** GIVEN DATA follows **

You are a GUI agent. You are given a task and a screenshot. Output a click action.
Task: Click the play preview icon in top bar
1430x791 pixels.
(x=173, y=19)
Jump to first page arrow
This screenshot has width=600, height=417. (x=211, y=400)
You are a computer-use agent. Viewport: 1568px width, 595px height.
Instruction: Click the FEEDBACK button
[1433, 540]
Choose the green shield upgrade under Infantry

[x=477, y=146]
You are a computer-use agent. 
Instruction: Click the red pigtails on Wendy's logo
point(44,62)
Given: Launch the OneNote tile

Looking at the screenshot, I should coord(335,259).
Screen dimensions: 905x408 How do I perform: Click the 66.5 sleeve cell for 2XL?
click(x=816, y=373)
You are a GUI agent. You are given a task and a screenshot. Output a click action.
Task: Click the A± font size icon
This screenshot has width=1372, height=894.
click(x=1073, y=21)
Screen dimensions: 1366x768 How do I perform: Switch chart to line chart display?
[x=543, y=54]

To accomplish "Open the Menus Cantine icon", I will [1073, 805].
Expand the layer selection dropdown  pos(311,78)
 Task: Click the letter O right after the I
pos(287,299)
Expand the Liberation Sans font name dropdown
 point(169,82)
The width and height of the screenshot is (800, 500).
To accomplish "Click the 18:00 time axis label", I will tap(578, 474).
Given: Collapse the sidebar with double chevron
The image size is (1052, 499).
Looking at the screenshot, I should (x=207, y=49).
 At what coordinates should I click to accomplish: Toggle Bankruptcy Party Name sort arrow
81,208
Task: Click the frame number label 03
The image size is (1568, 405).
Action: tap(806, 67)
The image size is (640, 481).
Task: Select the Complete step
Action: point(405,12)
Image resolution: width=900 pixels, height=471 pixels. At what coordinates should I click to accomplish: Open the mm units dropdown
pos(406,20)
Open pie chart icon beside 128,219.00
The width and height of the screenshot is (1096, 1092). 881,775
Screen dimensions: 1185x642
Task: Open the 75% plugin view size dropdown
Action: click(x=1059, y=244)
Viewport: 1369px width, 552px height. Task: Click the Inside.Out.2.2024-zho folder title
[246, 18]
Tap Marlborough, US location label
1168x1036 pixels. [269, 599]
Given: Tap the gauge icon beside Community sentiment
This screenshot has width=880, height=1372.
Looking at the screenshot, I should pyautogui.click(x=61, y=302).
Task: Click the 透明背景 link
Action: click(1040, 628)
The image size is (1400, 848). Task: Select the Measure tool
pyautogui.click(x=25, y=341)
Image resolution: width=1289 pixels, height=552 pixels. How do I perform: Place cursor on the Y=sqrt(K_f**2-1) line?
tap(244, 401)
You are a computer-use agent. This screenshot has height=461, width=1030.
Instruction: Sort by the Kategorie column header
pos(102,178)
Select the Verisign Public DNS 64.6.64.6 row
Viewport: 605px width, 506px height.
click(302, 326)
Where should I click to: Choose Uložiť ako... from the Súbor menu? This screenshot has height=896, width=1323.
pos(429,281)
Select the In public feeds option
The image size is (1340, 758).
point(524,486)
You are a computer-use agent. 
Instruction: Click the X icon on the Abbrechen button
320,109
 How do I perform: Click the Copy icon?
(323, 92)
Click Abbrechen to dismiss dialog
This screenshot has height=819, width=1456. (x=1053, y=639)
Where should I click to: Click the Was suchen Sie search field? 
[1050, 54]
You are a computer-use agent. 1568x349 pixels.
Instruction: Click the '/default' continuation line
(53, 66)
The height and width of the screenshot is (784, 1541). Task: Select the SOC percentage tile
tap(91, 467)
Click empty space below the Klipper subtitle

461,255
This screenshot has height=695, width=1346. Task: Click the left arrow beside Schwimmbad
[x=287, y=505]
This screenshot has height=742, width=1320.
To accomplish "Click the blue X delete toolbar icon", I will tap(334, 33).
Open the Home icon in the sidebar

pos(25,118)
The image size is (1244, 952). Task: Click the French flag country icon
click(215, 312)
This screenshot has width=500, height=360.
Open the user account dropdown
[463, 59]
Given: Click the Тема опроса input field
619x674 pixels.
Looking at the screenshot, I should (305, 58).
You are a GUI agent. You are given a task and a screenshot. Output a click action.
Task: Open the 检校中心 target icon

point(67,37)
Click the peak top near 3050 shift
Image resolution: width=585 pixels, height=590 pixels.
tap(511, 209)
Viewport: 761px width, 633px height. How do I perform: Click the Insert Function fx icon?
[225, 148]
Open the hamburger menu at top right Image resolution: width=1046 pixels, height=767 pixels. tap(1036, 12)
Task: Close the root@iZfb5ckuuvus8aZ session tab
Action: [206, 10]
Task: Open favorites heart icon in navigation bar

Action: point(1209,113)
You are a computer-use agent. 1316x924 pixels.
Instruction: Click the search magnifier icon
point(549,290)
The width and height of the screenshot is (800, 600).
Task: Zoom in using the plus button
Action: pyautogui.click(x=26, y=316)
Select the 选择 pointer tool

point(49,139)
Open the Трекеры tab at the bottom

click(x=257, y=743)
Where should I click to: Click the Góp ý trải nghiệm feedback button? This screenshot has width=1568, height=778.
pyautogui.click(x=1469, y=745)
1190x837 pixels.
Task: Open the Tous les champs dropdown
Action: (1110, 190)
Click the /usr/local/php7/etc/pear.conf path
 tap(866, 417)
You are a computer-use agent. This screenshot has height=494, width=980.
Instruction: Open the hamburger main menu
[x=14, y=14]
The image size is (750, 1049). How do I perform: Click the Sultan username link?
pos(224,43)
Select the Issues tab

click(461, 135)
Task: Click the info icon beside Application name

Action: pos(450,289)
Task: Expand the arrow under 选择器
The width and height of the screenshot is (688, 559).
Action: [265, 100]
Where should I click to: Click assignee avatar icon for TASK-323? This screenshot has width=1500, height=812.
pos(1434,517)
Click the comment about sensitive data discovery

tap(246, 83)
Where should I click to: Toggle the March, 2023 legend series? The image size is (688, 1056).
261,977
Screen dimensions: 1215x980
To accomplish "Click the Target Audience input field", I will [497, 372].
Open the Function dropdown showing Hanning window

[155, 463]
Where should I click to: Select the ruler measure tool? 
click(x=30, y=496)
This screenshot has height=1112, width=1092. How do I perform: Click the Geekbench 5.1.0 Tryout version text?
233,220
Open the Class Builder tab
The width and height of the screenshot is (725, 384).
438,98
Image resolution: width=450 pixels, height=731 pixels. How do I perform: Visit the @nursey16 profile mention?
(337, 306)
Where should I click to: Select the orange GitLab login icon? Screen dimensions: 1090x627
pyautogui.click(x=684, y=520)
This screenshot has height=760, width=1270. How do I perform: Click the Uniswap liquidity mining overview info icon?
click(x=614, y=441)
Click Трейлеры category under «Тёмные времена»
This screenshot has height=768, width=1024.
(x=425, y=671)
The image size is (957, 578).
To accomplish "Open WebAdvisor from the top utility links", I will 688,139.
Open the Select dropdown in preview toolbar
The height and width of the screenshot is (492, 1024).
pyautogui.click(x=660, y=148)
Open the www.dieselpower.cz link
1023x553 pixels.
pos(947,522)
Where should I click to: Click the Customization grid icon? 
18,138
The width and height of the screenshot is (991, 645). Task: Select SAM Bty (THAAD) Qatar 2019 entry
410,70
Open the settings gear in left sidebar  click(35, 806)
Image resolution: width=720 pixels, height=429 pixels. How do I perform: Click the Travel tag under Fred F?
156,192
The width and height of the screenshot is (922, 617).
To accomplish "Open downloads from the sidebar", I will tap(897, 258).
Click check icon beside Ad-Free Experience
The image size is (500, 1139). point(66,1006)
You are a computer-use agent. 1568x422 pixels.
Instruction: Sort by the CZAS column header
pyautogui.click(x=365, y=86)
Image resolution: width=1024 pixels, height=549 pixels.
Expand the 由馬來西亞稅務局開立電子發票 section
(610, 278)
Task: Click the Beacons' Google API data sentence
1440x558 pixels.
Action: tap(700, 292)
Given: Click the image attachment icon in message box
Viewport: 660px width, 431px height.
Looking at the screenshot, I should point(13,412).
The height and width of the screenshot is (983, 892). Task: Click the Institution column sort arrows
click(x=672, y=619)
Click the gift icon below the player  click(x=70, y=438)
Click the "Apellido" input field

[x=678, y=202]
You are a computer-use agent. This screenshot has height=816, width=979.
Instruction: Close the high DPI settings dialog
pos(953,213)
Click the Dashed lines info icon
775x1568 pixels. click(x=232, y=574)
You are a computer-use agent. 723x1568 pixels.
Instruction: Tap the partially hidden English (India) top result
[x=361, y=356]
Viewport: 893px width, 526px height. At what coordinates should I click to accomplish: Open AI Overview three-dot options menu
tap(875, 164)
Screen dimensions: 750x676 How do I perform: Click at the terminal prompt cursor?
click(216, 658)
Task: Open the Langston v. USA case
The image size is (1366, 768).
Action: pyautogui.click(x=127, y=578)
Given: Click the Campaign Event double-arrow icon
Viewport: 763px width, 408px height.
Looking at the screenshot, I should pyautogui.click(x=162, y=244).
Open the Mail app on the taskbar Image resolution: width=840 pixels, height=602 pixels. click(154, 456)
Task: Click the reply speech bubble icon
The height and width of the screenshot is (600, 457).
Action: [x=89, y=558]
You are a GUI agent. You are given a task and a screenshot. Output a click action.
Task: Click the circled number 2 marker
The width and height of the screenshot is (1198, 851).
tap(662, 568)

** End of GIVEN DATA **

- [TASK INSTRUCTIONS] Every line in the records above with the string "will" in it should be shown.

- [ANSWER]
To accomplish "Open the Menus Cantine icon", I will [1073, 805].
To accomplish "Click the 18:00 time axis label", I will tap(578, 474).
To accomplish "Click the blue X delete toolbar icon", I will tap(334, 33).
To accomplish "Click the Target Audience input field", I will [497, 372].
To accomplish "Open WebAdvisor from the top utility links", I will 688,139.
To accomplish "Open downloads from the sidebar", I will tap(897, 258).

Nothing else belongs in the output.